Wednesday, 26 June 2013

If a Duck Quacks

Ah ha! Remember the drawing of the lines on the bias squares, and how that created possibilities for problems? Well I am hooked on the Missouri Quilt Co. videos. You need to check them out. The Great P introduced me to them. A duck quacks at the beginning of each video so they had me hooked before they even began. Well, she presses her squares on the diagonal to make that line. I think this will be a more stable solution and intend to try it out.

I started another quilt while I slog through the first one. The second quilt is a real quickie with huge squares. I just like the design because the squares stop about 1/4 of the way from the top and then appear on the top 1/4 of the back. It makes for a perfect fold over quilt. Whenever DH makes the bed (not that often because I'm usually still in it) he never knows what to do with the pillows and cover. Do the pillows go on top or underneath.

Now really. He sees it every day. Men know exactly what they're doing, IMO.

With this quilt the design will help him out. Fold it back dear, so you can see the other blocks. I'm getting it quilted at work on the long arm quilter. You strap the poor thing to a huge frame and the sewing machine part travels back and forth, making a beautiful design that you program. It's like magic. This quilt calls for a bold quilting design to make it pretty, so I think this will be great. I prefer to quilt my own quilts, but you do need to try new things.

I haven't updated my reading list lately and I should. My nephew gave me a book a while back (Atlantic Canada's 100 Greatest Books) and I've been working through it. Reading books by the 'home crowd' just gets to your soul on the first page. They know you. It also helps you to understand you. They touch on subjects you live side by side with, but don't give much thought. And what talent!

****************************************

What the exercise asks: Could you repeat the quilting post above from "With this quilt" to "try new things.", swapping "long arm quilter" for "longarm machine"?

Data block:

****************************************

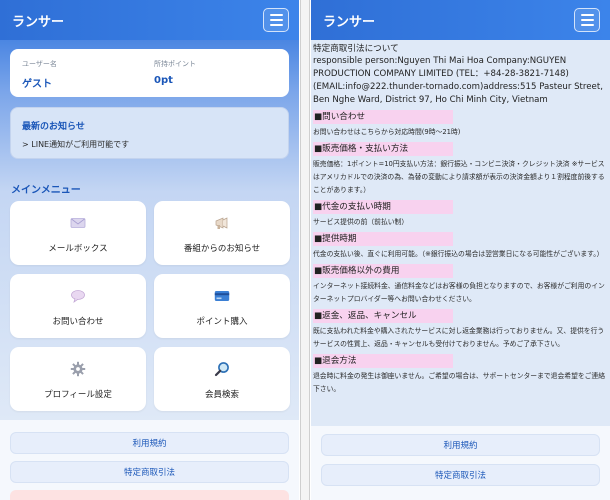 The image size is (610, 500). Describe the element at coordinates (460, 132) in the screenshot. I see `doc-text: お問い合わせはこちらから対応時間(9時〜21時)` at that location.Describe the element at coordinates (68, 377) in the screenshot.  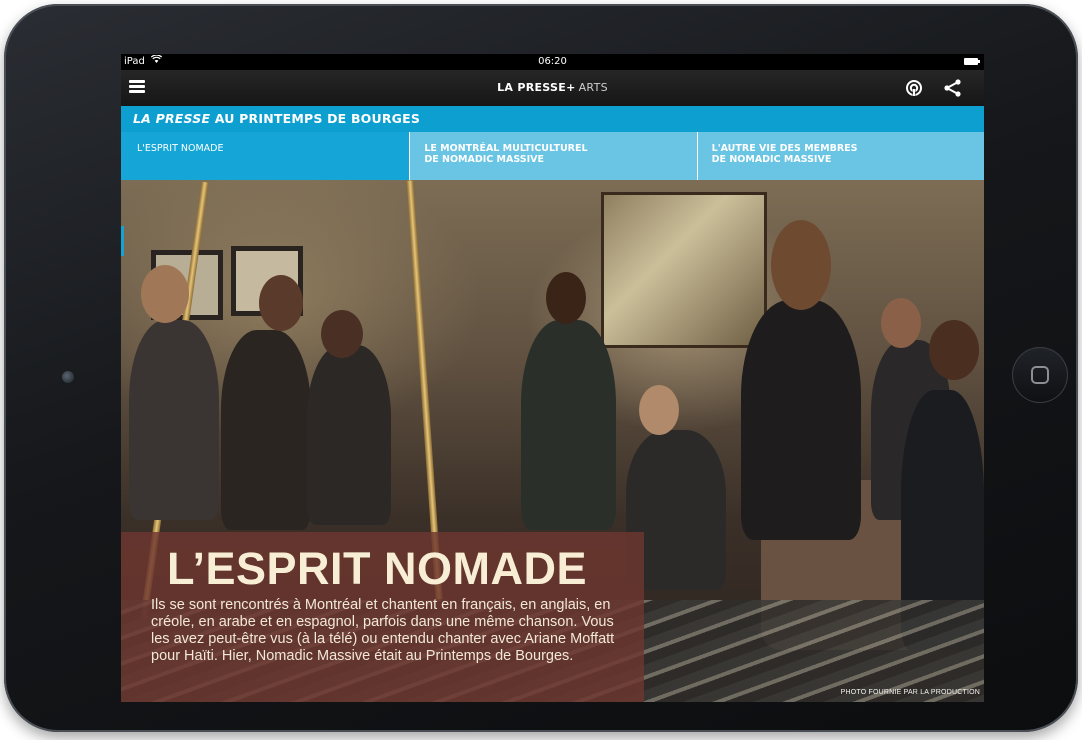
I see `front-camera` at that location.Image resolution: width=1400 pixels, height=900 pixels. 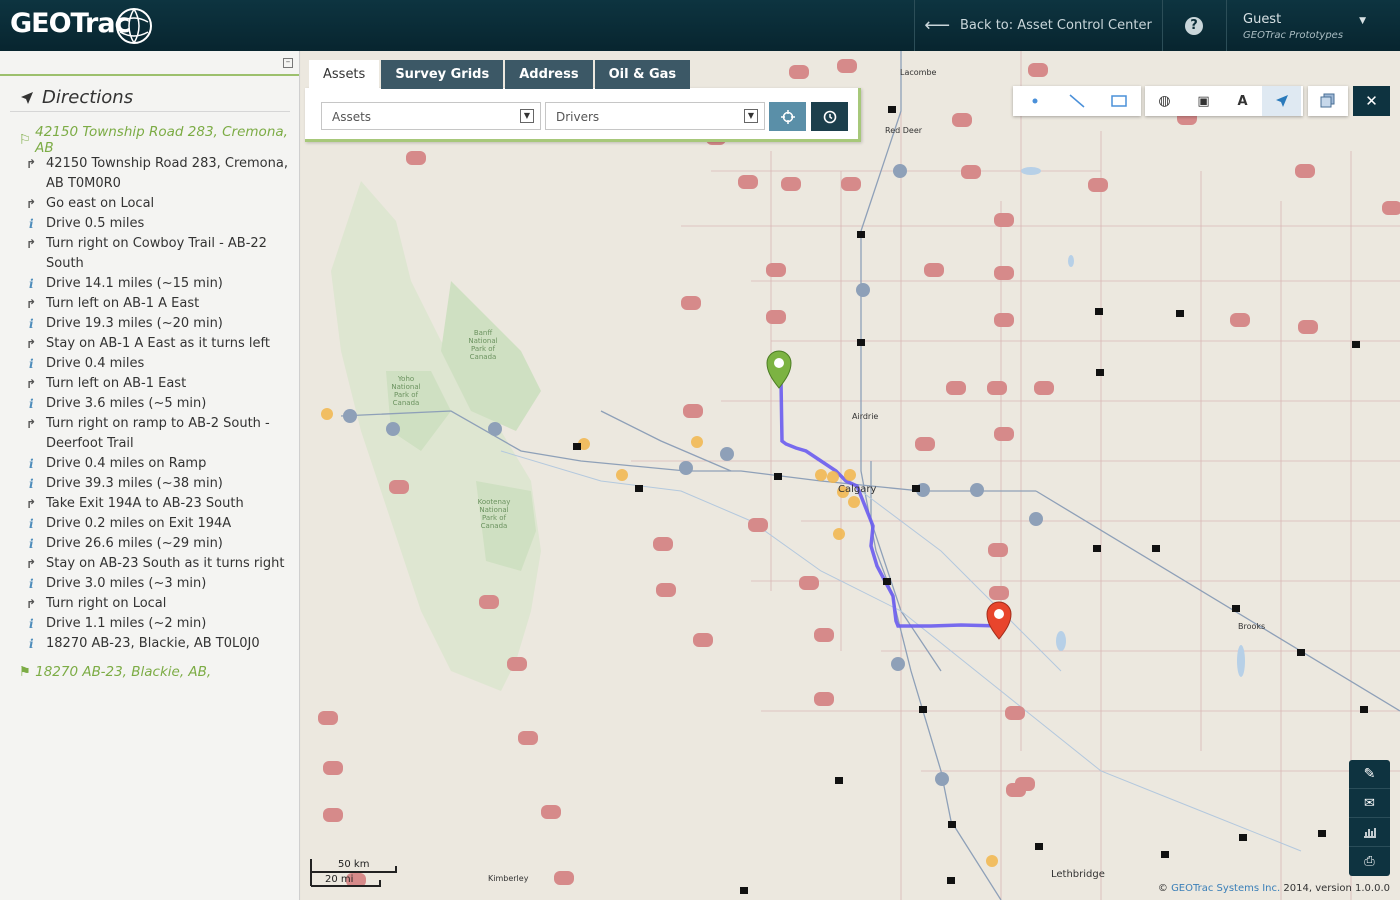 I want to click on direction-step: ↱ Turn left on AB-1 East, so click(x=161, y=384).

****************************************

Result for this task:
With this quilt the design will help him out. Fold it back dear, so you can see the other blocks. I'm getting it quilted at work on the longarm machine. You strap the poor thing to a huge frame and the sewing machine part travels back and forth, making a beautiful design that you program. It's like magic. This quilt calls for a bold quilting design to make it pretty, so I think this will be great. I prefer to quilt my own quilts, but you do need to try new things.